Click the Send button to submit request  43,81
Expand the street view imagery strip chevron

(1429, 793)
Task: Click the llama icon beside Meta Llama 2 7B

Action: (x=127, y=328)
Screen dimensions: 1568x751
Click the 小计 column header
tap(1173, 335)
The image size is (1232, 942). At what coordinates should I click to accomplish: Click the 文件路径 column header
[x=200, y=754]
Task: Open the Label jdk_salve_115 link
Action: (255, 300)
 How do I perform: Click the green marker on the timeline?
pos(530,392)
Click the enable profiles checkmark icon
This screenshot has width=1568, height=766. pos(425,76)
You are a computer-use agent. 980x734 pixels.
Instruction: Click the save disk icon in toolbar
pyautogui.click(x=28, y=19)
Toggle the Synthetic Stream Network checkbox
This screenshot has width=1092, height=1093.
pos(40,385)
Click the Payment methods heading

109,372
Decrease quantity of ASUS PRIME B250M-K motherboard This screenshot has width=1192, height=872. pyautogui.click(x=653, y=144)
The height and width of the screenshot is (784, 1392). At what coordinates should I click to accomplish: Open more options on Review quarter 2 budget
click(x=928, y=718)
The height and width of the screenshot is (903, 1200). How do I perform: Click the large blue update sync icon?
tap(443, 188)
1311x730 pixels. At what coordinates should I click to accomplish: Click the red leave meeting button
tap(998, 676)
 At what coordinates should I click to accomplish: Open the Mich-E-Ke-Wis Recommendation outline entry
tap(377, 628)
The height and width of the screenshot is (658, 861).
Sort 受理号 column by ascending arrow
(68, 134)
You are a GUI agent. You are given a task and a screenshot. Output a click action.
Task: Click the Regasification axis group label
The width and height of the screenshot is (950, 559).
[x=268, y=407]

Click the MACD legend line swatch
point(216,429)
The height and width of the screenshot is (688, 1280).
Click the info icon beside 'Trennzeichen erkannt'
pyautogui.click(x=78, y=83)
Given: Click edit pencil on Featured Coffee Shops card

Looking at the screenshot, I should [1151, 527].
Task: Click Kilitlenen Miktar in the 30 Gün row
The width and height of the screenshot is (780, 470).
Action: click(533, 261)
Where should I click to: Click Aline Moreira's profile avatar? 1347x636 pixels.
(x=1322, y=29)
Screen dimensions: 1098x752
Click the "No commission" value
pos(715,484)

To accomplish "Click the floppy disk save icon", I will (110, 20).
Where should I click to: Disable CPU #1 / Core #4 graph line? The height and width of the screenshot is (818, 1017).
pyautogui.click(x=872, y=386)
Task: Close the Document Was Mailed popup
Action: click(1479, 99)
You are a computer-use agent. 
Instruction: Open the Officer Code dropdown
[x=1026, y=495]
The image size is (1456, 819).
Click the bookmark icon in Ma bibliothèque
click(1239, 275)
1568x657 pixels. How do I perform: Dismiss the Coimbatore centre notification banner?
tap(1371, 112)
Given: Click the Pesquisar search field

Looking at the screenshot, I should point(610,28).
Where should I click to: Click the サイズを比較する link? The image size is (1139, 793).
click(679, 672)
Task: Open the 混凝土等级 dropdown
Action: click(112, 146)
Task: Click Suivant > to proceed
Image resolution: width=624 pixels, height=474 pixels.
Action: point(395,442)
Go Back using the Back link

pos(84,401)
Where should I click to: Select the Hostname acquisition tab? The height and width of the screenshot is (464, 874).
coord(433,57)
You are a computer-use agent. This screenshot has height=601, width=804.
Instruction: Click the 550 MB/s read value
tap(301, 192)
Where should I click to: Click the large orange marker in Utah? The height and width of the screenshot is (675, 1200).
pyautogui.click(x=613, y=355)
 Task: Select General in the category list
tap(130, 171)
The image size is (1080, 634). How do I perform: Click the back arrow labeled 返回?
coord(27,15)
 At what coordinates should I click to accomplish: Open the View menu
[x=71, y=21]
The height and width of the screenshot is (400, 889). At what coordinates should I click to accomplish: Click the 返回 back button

◆ Exercise
Can you convert every one of the lines above into a JSON list of strings, with one string per line and blank lines left out?

◆ Answer to the problem
[
  "Click the Send button to submit request  43,81",
  "Expand the street view imagery strip chevron",
  "(1429, 793)",
  "Task: Click the llama icon beside Meta Llama 2 7B",
  "Action: (x=127, y=328)",
  "Screen dimensions: 1568x751",
  "Click the 小计 column header",
  "tap(1173, 335)",
  "The image size is (1232, 942). At what coordinates should I click to accomplish: Click the 文件路径 column header",
  "[x=200, y=754]",
  "Task: Open the Label jdk_salve_115 link",
  "Action: (255, 300)",
  " How do I perform: Click the green marker on the timeline?",
  "pos(530,392)",
  "Click the enable profiles checkmark icon",
  "This screenshot has width=1568, height=766. pos(425,76)",
  "You are a computer-use agent. 980x734 pixels.",
  "Instruction: Click the save disk icon in toolbar",
  "pyautogui.click(x=28, y=19)",
  "Toggle the Synthetic Stream Network checkbox",
  "This screenshot has width=1092, height=1093.",
  "pos(40,385)",
  "Click the Payment methods heading",
  "109,372",
  "Decrease quantity of ASUS PRIME B250M-K motherboard This screenshot has width=1192, height=872. pyautogui.click(x=653, y=144)",
  "The height and width of the screenshot is (784, 1392). At what coordinates should I click to accomplish: Open more options on Review quarter 2 budget",
  "click(x=928, y=718)",
  "The height and width of the screenshot is (903, 1200). How do I perform: Click the large blue update sync icon?",
  "tap(443, 188)",
  "1311x730 pixels. At what coordinates should I click to accomplish: Click the red leave meeting button",
  "tap(998, 676)",
  " At what coordinates should I click to accomplish: Open the Mich-E-Ke-Wis Recommendation outline entry",
  "tap(377, 628)",
  "The height and width of the screenshot is (658, 861).",
  "Sort 受理号 column by ascending arrow",
  "(68, 134)",
  "You are a GUI agent. You are given a task and a screenshot. Output a click action.",
  "Task: Click the Regasification axis group label",
  "The width and height of the screenshot is (950, 559).",
  "[x=268, y=407]",
  "Click the MACD legend line swatch",
  "point(216,429)",
  "The height and width of the screenshot is (688, 1280).",
  "Click the info icon beside 'Trennzeichen erkannt'",
  "pyautogui.click(x=78, y=83)",
  "Given: Click edit pencil on Featured Coffee Shops card",
  "Looking at the screenshot, I should [1151, 527].",
  "Task: Click Kilitlenen Miktar in the 30 Gün row",
  "The width and height of the screenshot is (780, 470).",
  "Action: click(533, 261)",
  "Where should I click to: Click Aline Moreira's profile avatar? 1347x636 pixels.",
  "(x=1322, y=29)",
  "Screen dimensions: 1098x752",
  "Click the \"No commission\" value",
  "pos(715,484)",
  "To accomplish \"Click the floppy disk save icon\", I will (110, 20).",
  "Where should I click to: Disable CPU #1 / Core #4 graph line? The height and width of the screenshot is (818, 1017).",
  "pyautogui.click(x=872, y=386)",
  "Task: Close the Document Was Mailed popup",
  "Action: click(1479, 99)",
  "You are a computer-use agent. ",
  "Instruction: Open the Officer Code dropdown",
  "[x=1026, y=495]",
  "The image size is (1456, 819).",
  "Click the bookmark icon in Ma bibliothèque",
  "click(1239, 275)",
  "1568x657 pixels. How do I perform: Dismiss the Coimbatore centre notification banner?",
  "tap(1371, 112)",
  "Given: Click the Pesquisar search field",
  "Looking at the screenshot, I should point(610,28).",
  "Where should I click to: Click the サイズを比較する link? The image size is (1139, 793).",
  "click(679, 672)",
  "Task: Open the 混凝土等级 dropdown",
  "Action: click(112, 146)",
  "Task: Click Suivant > to proceed",
  "Image resolution: width=624 pixels, height=474 pixels.",
  "Action: point(395,442)",
  "Go Back using the Back link",
  "pos(84,401)",
  "Where should I click to: Select the Hostname acquisition tab? The height and width of the screenshot is (464, 874).",
  "coord(433,57)",
  "You are a computer-use agent. This screenshot has height=601, width=804.",
  "Instruction: Click the 550 MB/s read value",
  "tap(301, 192)",
  "Where should I click to: Click the large orange marker in Utah? The height and width of the screenshot is (675, 1200).",
  "pyautogui.click(x=613, y=355)",
  " Task: Select General in the category list",
  "tap(130, 171)",
  "The image size is (1080, 634). How do I perform: Click the back arrow labeled 返回?",
  "coord(27,15)",
  " At what coordinates should I click to accomplish: Open the View menu",
  "[x=71, y=21]",
  "The height and width of the screenshot is (400, 889). At what coordinates should I click to accomplish: Click the 返回 back button"
]